The discovery of hematuria in the mother suggests familial nephritis.

ii) Familial nephritis: can be caused by
Alport syndrome (AS) or
thin glomerular basement membrane (GBM) disease.
Both disorders involve underlying defects of the GBM that result in a disruption of the glomerular capillary barrier. This barrier is comprised of the glomerular endothelial cell, the GBM, and the podocyte (visceral glomerular epithelial cell). Any disruption to this barrier permits access of restricted substances, such as red blood cells or protein, to the urinary space.

ALPORT SYNDROME:
AS is caused by a defect of type IV collagen, a component of the GBM.
The cause in 80% of cases is an X-linked disease involving a gene defect of COL4A5 (which codes for the alpha 5 chain of type IV collagen).
A common presentation: a male child who has asymptomatic microscopic hematuria that may become overt hematuria in the presence of a respiratory infection.
The renal lesion may progress to azotemia with nephrotic-range proteinuria in adolescence.
End-stage renal disease has been reported in 50% to 90% of affected males by age 30 years, depending on the severity of the genetic defect.
High-frequency sensorineural hearing loss (SNHL) occurs in approximately 50% of affected patients.
A number of patients also have ophthalmologic findings, with anterior lenticonus, a defect of the lens bowing into the anterior chamber, being the most common.
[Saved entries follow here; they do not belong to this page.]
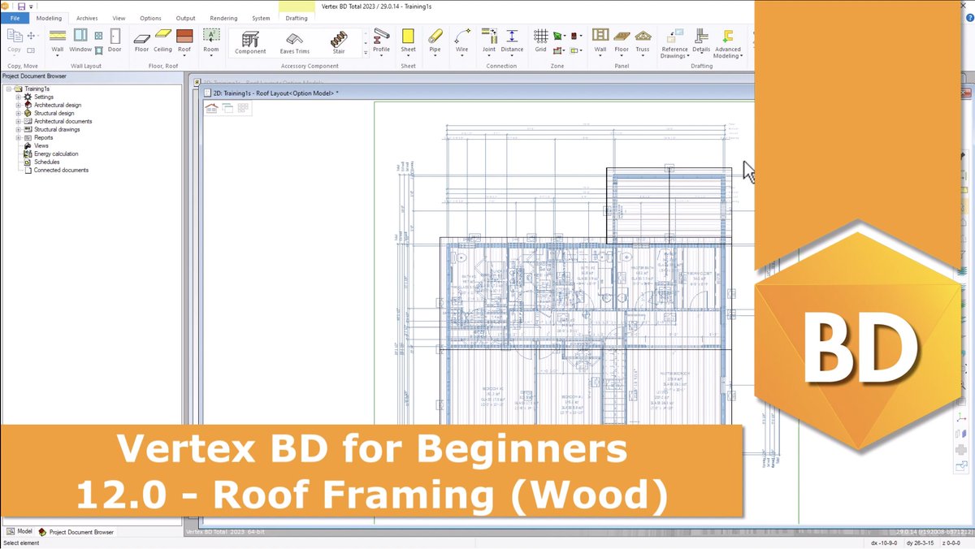Open the Rendering menu
The width and height of the screenshot is (975, 549).
pyautogui.click(x=223, y=18)
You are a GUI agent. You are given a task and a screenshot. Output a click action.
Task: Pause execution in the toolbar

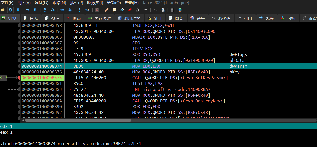(x=35, y=10)
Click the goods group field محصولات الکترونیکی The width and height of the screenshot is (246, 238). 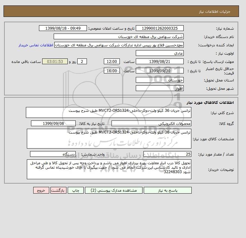[151, 123]
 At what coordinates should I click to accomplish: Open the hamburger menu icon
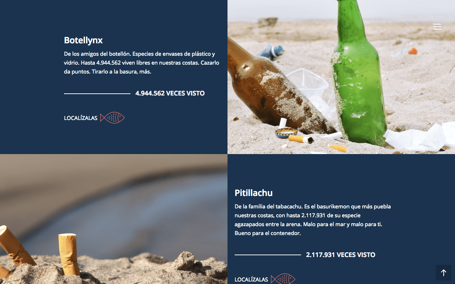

Due to the X-linked inheritance of this disorder in most patients, males often present earlier than females and have more severe disease. As such, males are more likely than females to develop chronic renal failure. As in this case, the evaluation of a male child who has persistent asymptomatic hematuria should include a dipstick urinalysis of the mother to screen for hematuria.
Based on the genetics of this disorder, 50% of male children of female carriers are affected. At present, there is no specific treatment for AS. Nephrologists focus on blood pressure control and reduction of proteinuria, often with the use of angiotensin-converting enzyme inhibitors.

Genetic defects of the alpha 3 or alpha 4 chain of type IV collagen result in an autosomal form of AS (autosomal recessive or dominant), which comprises the remaining 20% of cases of AS.

Thin GBM disease:
has overlapping characteristics with AS in that it runs in families,
is caused by a defect of the GBM,
and results in persistent microscopic hematuria.